# Solved: CCleaner settings



## chaossyn (Nov 29, 2009)

Basically i've been using CCleaner for over a year, but i've always wondered what the "best" setting is. In other words what should be checked and what shouldnt be? I dont want to screw up my computer or anyone elses because i checked something i shouldnt have.


----------



## Byteman (Jan 24, 2002)

I would advise you or anyone, to NOT use the Regsitry tool in CCleaner, because it is well known here as in other forums, that it can remove things you actually need to keep....though it might reduce a bit of clutter or unused entries in the Registry, your computer does not benefit much from doing that...and, in the process cleaner utilities can remove too much and mess up things for you.

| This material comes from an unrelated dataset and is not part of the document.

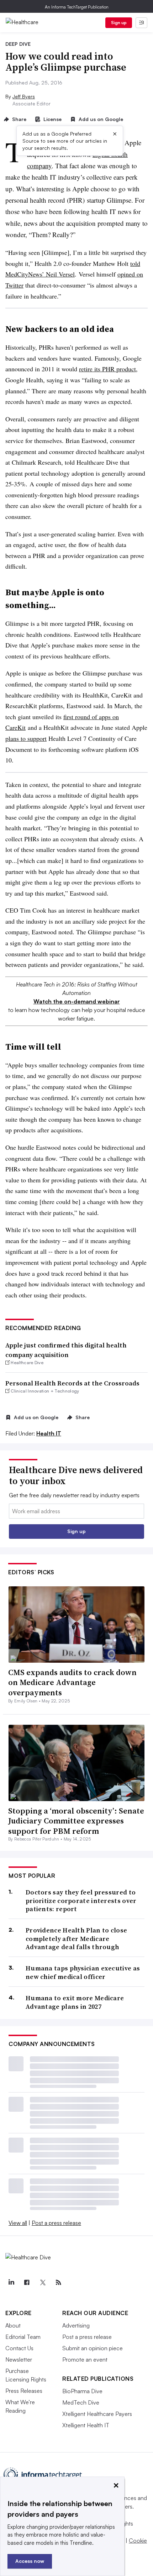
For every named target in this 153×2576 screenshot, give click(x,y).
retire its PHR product (107, 369)
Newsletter (18, 2359)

((If this ever happens to you, there are Backups CCleaner makes, that you can restore....if you can boot up the computer and get into Windows, that is.....))

So, when are looking at the checkboxes in your CCleaner program, first thing to do is UNcheckmark the entire *Registry* section.... that is my advice.

Here's the CCleaner tour> *http://www.ccleaner.com/help/tour*

I would leave all checked in the *Cleaner* section.....

The others, Tools, > is to Uninstall and work with your Startups, pretty much self-explanatory.

Most of the other checkboxes in the various options are self-explanatory,,,,, whether you want CCleaner shortcuts, if you want to run a cleanup when the computer starts...etc

I would set this setting>>> *] Only delete files in Windows Temp folders older than 48 hours
*

And, here I just found this Guide for CC>>>>> *http://reclaimyourgame.com/index.php?option=com_content&view=article&id=254&Itemid=95*


----------



## chaossyn (Nov 29, 2009)

thank you for your very detailed response. I'll be adjusting my CCleaner settings now.


----------